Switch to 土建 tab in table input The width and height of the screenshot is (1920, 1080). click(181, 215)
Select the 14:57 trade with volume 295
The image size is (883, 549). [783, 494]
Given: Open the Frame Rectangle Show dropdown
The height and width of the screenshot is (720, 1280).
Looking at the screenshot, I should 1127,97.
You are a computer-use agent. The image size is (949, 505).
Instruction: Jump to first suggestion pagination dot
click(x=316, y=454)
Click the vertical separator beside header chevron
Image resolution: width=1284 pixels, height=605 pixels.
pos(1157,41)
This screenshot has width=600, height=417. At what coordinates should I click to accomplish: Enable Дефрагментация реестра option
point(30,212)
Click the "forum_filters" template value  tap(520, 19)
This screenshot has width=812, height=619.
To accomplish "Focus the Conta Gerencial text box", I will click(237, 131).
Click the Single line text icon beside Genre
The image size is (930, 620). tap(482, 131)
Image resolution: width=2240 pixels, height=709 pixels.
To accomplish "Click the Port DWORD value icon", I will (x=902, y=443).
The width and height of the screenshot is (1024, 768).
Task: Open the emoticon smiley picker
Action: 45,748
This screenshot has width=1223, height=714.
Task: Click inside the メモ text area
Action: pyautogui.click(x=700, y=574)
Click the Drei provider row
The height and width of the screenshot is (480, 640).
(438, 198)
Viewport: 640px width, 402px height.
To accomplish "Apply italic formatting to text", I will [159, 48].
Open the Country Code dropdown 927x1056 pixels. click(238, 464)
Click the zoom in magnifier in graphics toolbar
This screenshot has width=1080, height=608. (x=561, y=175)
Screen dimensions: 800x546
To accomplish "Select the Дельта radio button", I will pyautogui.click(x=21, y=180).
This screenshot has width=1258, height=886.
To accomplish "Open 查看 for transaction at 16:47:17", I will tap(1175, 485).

****

# TASK DETAILS
Repeat exactly the lines starting at the line with "Image resolution: width=1284" and ending with the final line of the entries. Include nothing else.

# WRITTEN RESPONSE
Image resolution: width=1284 pixels, height=605 pixels.
pos(1157,41)
This screenshot has width=600, height=417. At what coordinates should I click to accomplish: Enable Дефрагментация реестра option
point(30,212)
Click the "forum_filters" template value  tap(520, 19)
This screenshot has width=812, height=619.
To accomplish "Focus the Conta Gerencial text box", I will click(237, 131).
Click the Single line text icon beside Genre
The image size is (930, 620). tap(482, 131)
Image resolution: width=2240 pixels, height=709 pixels.
To accomplish "Click the Port DWORD value icon", I will (x=902, y=443).
The width and height of the screenshot is (1024, 768).
Task: Open the emoticon smiley picker
Action: 45,748
This screenshot has width=1223, height=714.
Task: Click inside the メモ text area
Action: pyautogui.click(x=700, y=574)
Click the Drei provider row
The height and width of the screenshot is (480, 640).
(438, 198)
Viewport: 640px width, 402px height.
To accomplish "Apply italic formatting to text", I will [159, 48].
Open the Country Code dropdown 927x1056 pixels. click(238, 464)
Click the zoom in magnifier in graphics toolbar
This screenshot has width=1080, height=608. (x=561, y=175)
Screen dimensions: 800x546
To accomplish "Select the Дельта radio button", I will pyautogui.click(x=21, y=180).
This screenshot has width=1258, height=886.
To accomplish "Open 查看 for transaction at 16:47:17", I will tap(1175, 485).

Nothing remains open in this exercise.